Production and design of gears according to sample parts or drawings
Today we were with Michael Dürlamm, our master craftsman, who has been managing the gearing department since 1999. Among other things, he deals with the gear design of sample parts at TANDLER and we wanted to learn more about it.
Moin Michael, could you describe to us how gear design of bevel gears is done according to sample parts at TANDLER?
The customer sends us a gear set and asks if we can produce exactly this gearing. When it comes to curved-tooth bevel gears, they end up with me. First I start counting the teeth and determining the spiral direction. Then follows the measuring of outer diameter, inner diameter, tooth width etc. These are the basic data for the gear calculation program "KIMOS" from Klingelnberg. When the calculation in KIMOS is finished, we have all the data, so-called neutral data, which we need for the production of the gear set. These neutral data can be read in by the measuring machine, the bevel gear milling machine and the bevel gear grinding machine. Then I take the sample parts to the measuring machine and check whether what Kimos has calculated corresponds to the sample gear set. I get a measuring diagram showing the deviations from the sample parts to the neutral data calculated in KIMOS.

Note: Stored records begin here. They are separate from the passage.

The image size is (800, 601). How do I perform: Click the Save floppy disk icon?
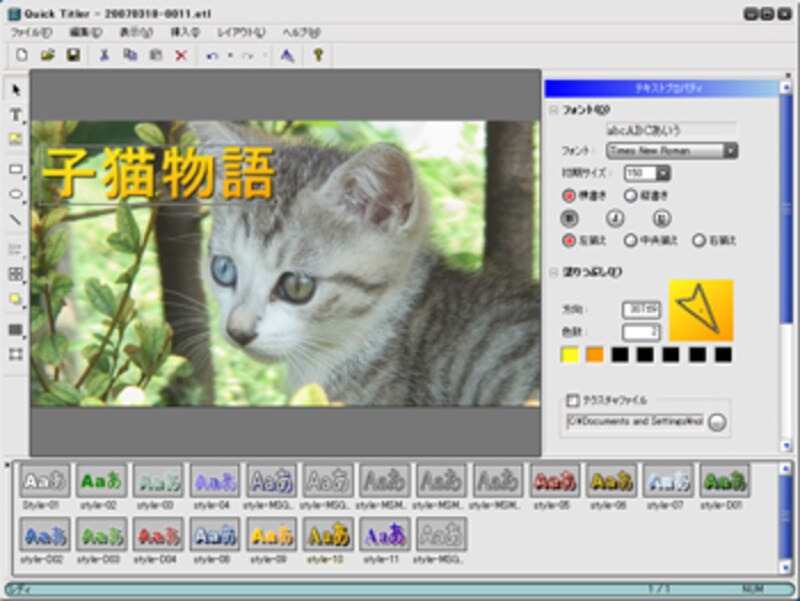click(x=73, y=56)
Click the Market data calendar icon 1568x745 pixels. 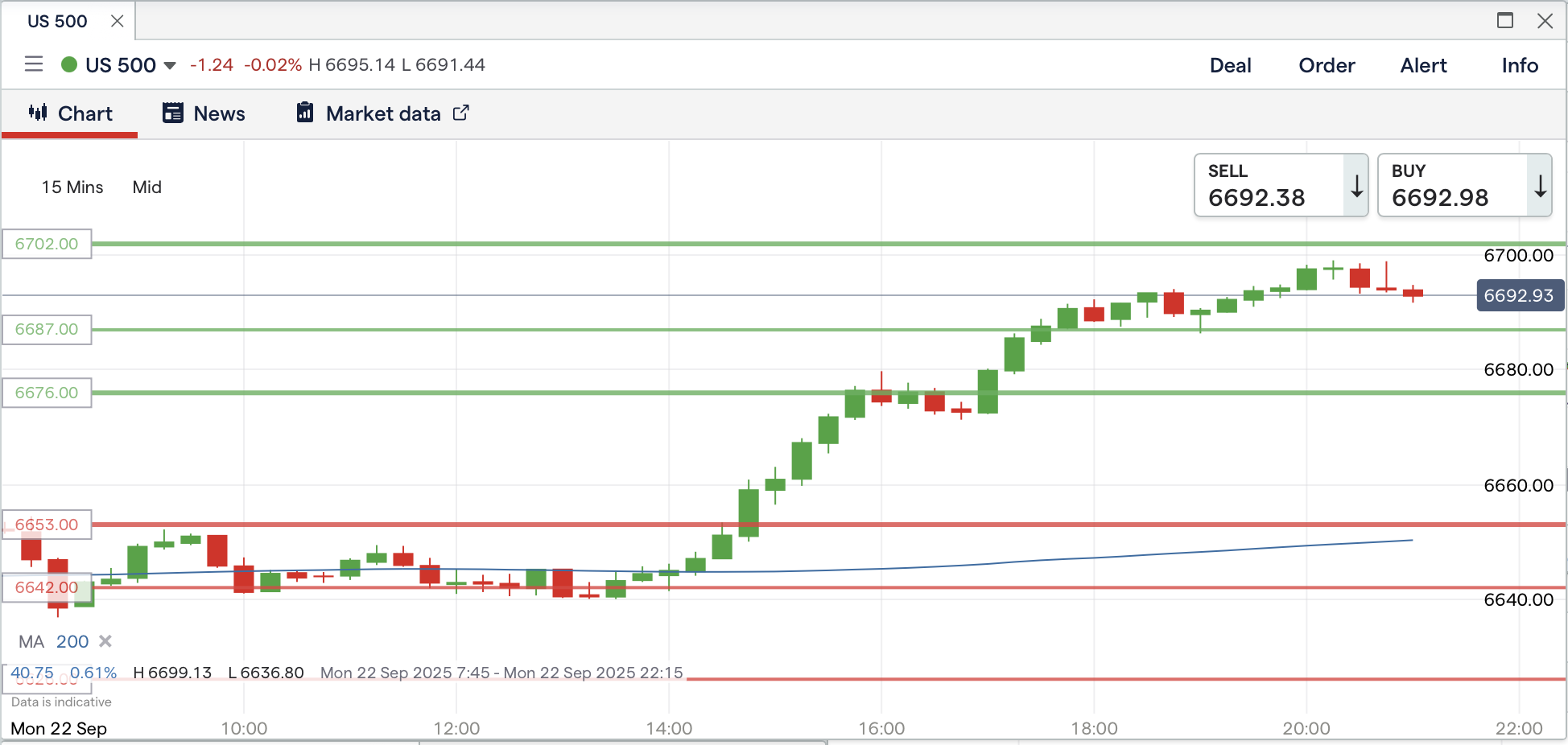pyautogui.click(x=305, y=113)
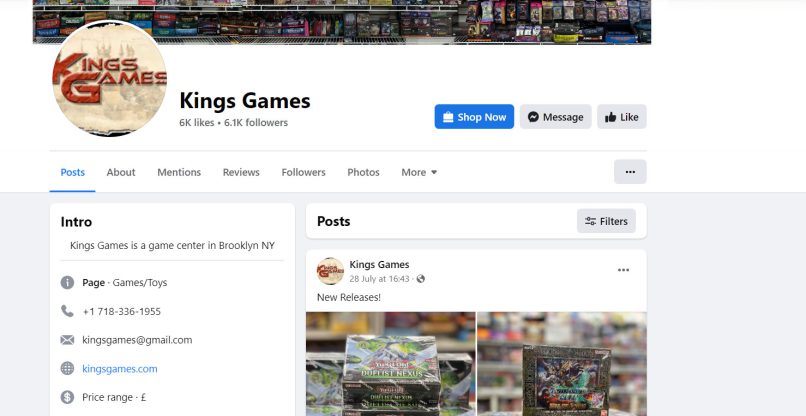806x416 pixels.
Task: Open the posts Filters button
Action: coord(606,221)
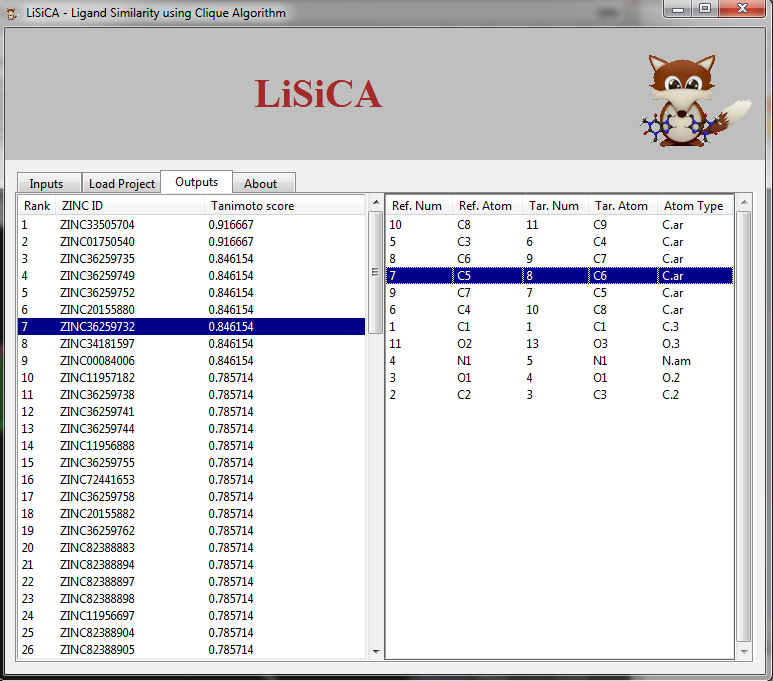Select row with ZINC33505704
This screenshot has width=773, height=681.
pos(97,225)
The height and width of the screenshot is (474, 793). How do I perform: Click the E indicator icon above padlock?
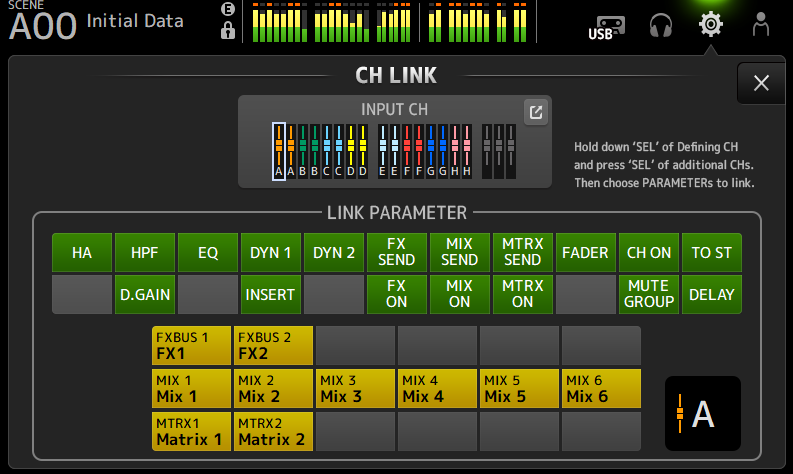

Is it possible that the measured values deviate?
Yes, this is not unusual, e.g. deviations in the spiral angle. The spiral angle shows how skewed the tooth on the wheel body is. The spiral angle has a decisive influence on the bearing forces that occur. If the spiral angle is not correct, the bearings can break down very quickly. At first sight you cannot see the exact spiral angle, so we have to measure on the testing machine and the spiral angle. Then we may have to go back to KIMOS to adjust the spiral angle to the measurement diagram in the gear design. This cycle, correction of gear design, new measurement, must be repeated a few times to ensure as few deviations as possible between gear design and sample parts. Then the sample part is sent to the laboratory of our in-house hardening shop for material determination.
What comes next?
Afterwards I check whether all tools are ready for the production of the gear teeth and give the sales department the confirmation that we can reproduce the gear set. Then an offer is sent to the customer. If the customer is ok with it, from the sketches, drawings with all manufacturing tolerances are made and the wheel bodies go into production.

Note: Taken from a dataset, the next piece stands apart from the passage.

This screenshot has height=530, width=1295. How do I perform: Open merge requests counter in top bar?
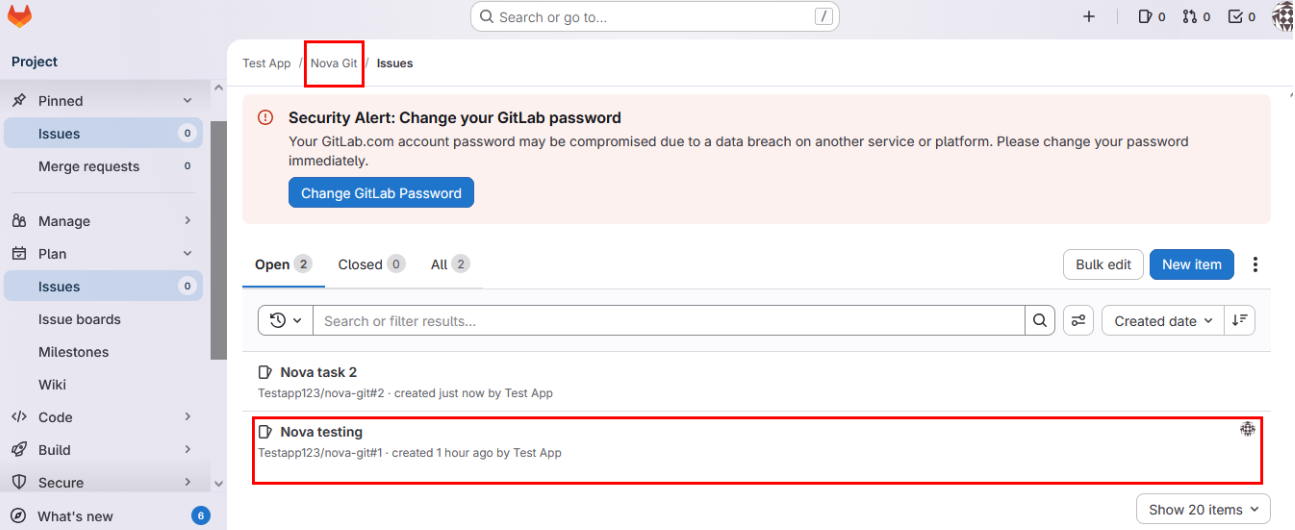(x=1196, y=17)
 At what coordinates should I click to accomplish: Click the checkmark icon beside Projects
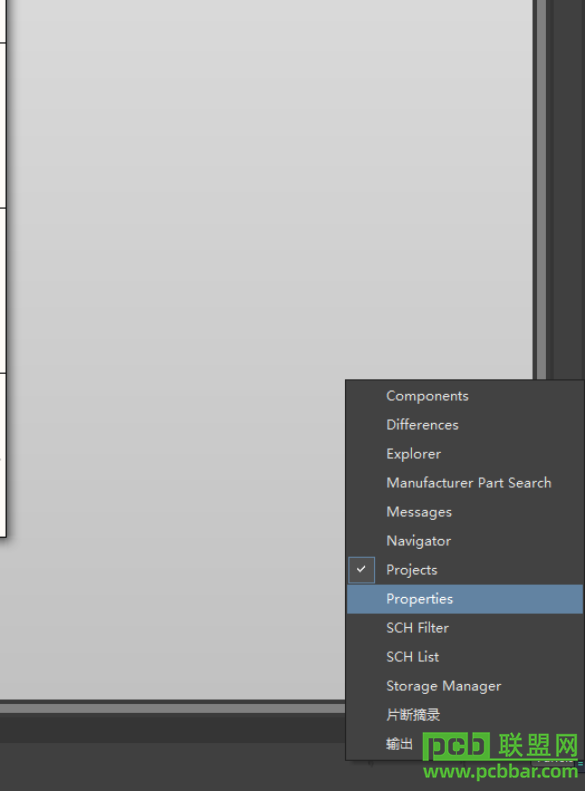coord(361,570)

For gear milling, gear grinding and measuring, the neutral data previously created on the sample parts are now used. After gear cutting, the wheel bodies go to the hardening shop, then to grinding and finally to the final inspection.
Can customers also send us a drawing instead of a sample part?
Yes of course, in that case we have to read the required input values in KIMOS from the drawing. The procedure is the same as for the sample parts after the data input in KIMOS.
Is it possible that we design and produce gears better than the gears the customer has given us?
This may well be the case! Already in the design phase we can see the contact pattern in KIMOS and, if necessary, make modifications. If we have found that the contact pattern of the sample gear set is no longer optimal, we can offer our customer an improved version to improve the running characteristics and guarantee the longest possible service life. This means that we can not only reproduce a sample part but also optimise it. Of course, this also applies to the choice of material. This can also increase the strength and thus the service life, in some cases considerably.